First is وسام اياد محمد ابو فسيفس, or Wesam Iyad Mohammed Abu Fsaife, a 14-year-old boy. Last is صباح عمر سعد المصري, or Sabah Omar Saad al-Masri, an eight-year-old girl.
These names of these two children mark the beginning and end of the Wall of Tears, a massive art installation paying homage to the 18,457 children killed in Gaza between 7 October 2023 and 19 July 2025. Created by artist Phil Buehler, it opened next to Pine Box Rock Shop bar at 12 Grattan Street in Brooklyn, New York, on Thursday.
Made of waterproof and UV-coated vinyl, the 50ft long, 10ft tall sand-coloured mural lists the children killed in Gaza by the order in which they died, based on data from the Gaza health ministry. This will be punctuated by photos and stories of individual children, drawing on reports by the Guardian and Washington Post newspapers.
“If you approach from a distance, it looks like almost an abstract painting and that draws people in to see, what is that?” Buehler, 69, says by phone. “Then you’ll see they’re names of the children killed in Gaza since 7 October and there are thousands of them stretching down the block.
“Then you’ll be drawn in further, I hope, to see the faces, read the stories of some of the few dozen I’ve scattered throughout the fence. That’s the part that gets me when I look at it. You see these faces full of joy and hope, snapshots from graduations and birthday parties and family gatherings and knowing that these kids’ lives were just cut short.”
The artist reflects: “You can’t not think about your own kids and your own families. I hope that might lead people to think about how they might help, even if it’s just, take a photo of the mural and pass it along on their social media to their friends and family because hearing something from someone you know is important.”
Buehler has previously designed huge murals including Wall of Lies, displaying more than 20,000 lies told by Donald Trump during his first term as president; the Wall of Liars and Deniers, listing 381 Republican election deniers running in the 2022 midterms; the Wall of Shame, chronicling the actions of more than 1,500 January 6 rioters; and Empty Beds, highlighting the abduction of nearly 20,000 Ukrainian children by Russia.

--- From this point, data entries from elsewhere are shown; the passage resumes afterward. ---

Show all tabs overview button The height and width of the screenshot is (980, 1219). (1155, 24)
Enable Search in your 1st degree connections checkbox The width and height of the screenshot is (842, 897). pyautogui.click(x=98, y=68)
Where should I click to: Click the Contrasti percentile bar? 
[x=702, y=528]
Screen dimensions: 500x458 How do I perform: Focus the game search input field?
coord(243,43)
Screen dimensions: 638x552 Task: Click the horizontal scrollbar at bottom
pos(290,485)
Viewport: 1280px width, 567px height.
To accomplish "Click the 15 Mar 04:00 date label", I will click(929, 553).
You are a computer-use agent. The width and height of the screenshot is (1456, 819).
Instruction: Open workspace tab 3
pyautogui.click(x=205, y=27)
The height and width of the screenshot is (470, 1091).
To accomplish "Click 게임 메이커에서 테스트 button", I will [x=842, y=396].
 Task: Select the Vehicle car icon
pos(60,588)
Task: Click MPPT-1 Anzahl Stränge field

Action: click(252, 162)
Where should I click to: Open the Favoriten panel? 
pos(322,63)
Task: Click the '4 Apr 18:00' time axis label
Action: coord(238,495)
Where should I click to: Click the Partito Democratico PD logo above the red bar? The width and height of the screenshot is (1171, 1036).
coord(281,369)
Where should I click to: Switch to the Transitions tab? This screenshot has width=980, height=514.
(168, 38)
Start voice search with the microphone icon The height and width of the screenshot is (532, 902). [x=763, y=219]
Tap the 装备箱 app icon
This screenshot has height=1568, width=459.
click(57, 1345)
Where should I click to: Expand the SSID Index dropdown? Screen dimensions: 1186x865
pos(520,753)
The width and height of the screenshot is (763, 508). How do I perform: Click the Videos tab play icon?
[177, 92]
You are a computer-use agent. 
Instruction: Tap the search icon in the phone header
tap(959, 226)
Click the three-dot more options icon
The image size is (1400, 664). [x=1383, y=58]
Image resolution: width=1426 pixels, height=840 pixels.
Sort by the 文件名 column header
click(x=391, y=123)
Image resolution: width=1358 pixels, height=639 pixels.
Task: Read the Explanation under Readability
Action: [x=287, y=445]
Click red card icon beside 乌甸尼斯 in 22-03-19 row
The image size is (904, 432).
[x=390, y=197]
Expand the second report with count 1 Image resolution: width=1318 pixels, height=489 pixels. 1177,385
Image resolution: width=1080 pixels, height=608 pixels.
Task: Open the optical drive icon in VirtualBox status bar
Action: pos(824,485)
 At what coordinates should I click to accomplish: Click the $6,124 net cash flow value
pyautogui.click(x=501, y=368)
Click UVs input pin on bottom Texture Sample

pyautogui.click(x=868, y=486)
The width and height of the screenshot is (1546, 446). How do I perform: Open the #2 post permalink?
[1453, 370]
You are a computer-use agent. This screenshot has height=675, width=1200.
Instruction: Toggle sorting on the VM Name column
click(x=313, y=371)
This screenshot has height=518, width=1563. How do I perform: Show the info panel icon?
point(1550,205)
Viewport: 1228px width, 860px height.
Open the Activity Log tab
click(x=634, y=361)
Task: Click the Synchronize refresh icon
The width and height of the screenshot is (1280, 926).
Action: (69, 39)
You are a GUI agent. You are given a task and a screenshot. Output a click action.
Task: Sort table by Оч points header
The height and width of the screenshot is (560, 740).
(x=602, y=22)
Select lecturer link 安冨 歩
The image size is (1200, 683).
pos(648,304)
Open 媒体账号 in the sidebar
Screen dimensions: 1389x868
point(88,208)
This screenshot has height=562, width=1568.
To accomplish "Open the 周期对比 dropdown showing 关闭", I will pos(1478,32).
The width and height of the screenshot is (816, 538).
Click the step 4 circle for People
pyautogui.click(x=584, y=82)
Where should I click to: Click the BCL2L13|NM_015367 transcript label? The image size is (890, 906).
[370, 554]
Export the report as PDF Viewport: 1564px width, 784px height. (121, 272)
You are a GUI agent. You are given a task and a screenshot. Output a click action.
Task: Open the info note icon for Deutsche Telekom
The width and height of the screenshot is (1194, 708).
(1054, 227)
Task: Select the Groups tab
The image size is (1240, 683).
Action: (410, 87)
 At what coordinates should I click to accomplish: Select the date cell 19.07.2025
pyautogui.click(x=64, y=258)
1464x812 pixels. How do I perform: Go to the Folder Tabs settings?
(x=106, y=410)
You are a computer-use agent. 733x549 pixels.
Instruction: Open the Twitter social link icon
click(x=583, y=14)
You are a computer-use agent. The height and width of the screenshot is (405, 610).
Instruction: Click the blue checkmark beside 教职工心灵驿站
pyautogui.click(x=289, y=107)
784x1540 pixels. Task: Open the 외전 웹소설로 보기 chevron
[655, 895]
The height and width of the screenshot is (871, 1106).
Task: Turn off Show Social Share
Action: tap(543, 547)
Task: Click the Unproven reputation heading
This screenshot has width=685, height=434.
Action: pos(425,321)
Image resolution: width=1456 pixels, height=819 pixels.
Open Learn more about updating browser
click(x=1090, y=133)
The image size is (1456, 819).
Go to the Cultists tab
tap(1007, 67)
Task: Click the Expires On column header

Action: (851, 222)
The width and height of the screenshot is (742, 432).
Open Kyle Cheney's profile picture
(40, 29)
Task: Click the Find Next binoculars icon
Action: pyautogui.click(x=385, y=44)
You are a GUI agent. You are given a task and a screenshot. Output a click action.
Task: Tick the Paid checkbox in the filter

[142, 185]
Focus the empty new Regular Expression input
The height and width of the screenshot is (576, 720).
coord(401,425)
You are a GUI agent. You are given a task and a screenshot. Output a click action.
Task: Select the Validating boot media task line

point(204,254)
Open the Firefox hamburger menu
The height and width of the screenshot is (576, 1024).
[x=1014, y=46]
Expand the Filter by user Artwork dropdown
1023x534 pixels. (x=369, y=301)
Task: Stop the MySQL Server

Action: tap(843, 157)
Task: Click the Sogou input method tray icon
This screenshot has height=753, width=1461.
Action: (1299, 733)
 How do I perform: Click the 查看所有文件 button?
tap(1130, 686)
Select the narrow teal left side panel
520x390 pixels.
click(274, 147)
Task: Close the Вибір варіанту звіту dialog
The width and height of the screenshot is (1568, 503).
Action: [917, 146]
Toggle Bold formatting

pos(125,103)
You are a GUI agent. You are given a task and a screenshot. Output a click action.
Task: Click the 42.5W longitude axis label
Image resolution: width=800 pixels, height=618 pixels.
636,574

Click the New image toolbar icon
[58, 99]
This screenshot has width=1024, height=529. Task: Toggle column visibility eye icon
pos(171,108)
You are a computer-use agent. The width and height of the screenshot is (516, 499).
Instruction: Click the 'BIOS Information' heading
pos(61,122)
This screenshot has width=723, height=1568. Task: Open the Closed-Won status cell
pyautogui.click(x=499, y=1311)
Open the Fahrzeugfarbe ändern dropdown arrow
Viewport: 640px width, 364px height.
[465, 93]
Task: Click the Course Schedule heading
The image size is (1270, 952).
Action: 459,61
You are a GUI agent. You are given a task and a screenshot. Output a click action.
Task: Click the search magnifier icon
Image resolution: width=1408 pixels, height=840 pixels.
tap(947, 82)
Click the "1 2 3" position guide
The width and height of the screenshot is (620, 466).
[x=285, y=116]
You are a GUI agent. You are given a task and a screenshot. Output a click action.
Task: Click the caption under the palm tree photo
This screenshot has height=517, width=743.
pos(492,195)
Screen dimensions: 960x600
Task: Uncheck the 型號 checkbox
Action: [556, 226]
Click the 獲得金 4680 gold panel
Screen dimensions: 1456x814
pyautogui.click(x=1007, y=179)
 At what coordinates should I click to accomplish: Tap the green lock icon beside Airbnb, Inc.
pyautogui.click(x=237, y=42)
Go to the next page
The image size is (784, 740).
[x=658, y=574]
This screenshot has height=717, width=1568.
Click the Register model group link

He worked on the Wall of Tears with his regular collaborator, the non-profit Radio Free Brooklyn. The project is necessarily out of date before it opens: it only records deaths up until last July because that was the most recent update to the Gaza health authorities’ database; hundreds more children have been killed since then, even after an October ceasefire.
“This is probably one of the hardest ones I’ve worked on emotionally,” Buehler says. “I always think of this quote attributed to Stalin, that a single death is a tragedy, a million deaths is a statistic. People can relate to one person’s suffering but then they tune out or get overwhelmed by thousands and the destruction and death in Gaza is one of those stories.
“I hope with this piece, the Wall of Tears, you can both understand the scale of these 18,457 children’s deaths by seeing their names stretching down the street 50 ft and empathise with their surviving families.”
Despite harsh weather, Buehler opened the installation on Thursday to coincide with the second anniversary of the death of Hind Rajab, a five-year-old left to bleed out among the bodies of six family members after their car was targeted by an Israeli tank, leaving it with 335 bullet holes, according to the Forensic Architecture research group.
The Palestine Red Crescent Society released audio recordings of Hind’s final hours, documenting repeated, urgent requests for rescue and call handlers, increasingly distressed themselves, assuring her that help was on the way. This real-life audio can be heard in the The Voice of Hind Rajab, a Tunisian film by the director Kaouther Ben Hania that has been nominated for an Oscar in the international feature category.
Buehler says: “The film is incredibly gut wrenching and it does deserve an Academy award because it’s a reenactment of the call, where the Red Crescent are taking the call, but the voice is hers. She’s on the phone. She’s five and she’s pleading, come get me. This innocent five-year-old kid has become the image of the tragedy there.”
The war in Gaza has been a divisive issue in New York, which with nearly 1 million Jews has the biggest Jewish population outside Israel. Efforts to brand Zohran Mamdani, a champion of Palestinian rights, as antisemitic, fell flat as he won election to become New York’s first Muslim mayor.
Buehler rejects the notion that opposition to the war equates to antisemitism. “Conflating those two things makes it more difficult to talk about,” he says. “You can’t have that conversation at all. I worry a little bit about that with this piece.
“I talked to a lot of both Palestinian and Jewish friends. Most of my Jewish friends are liberal Jews and their reaction was, it’s a tragedy, their heart goes out for these kids and these families, but they are afraid bringing attention to it will bounce back as antisemitism.
“So Jews are afraid of bringing attention to it and Palestinians are afraid of bringing attention to it because it bounces back against them. This moment in time in our culture and our world is not one for open dialogue. It’s so split, so tribal. ‘If you are against killing the kids in Gaza then you must be against Jews.’ That’s not true.”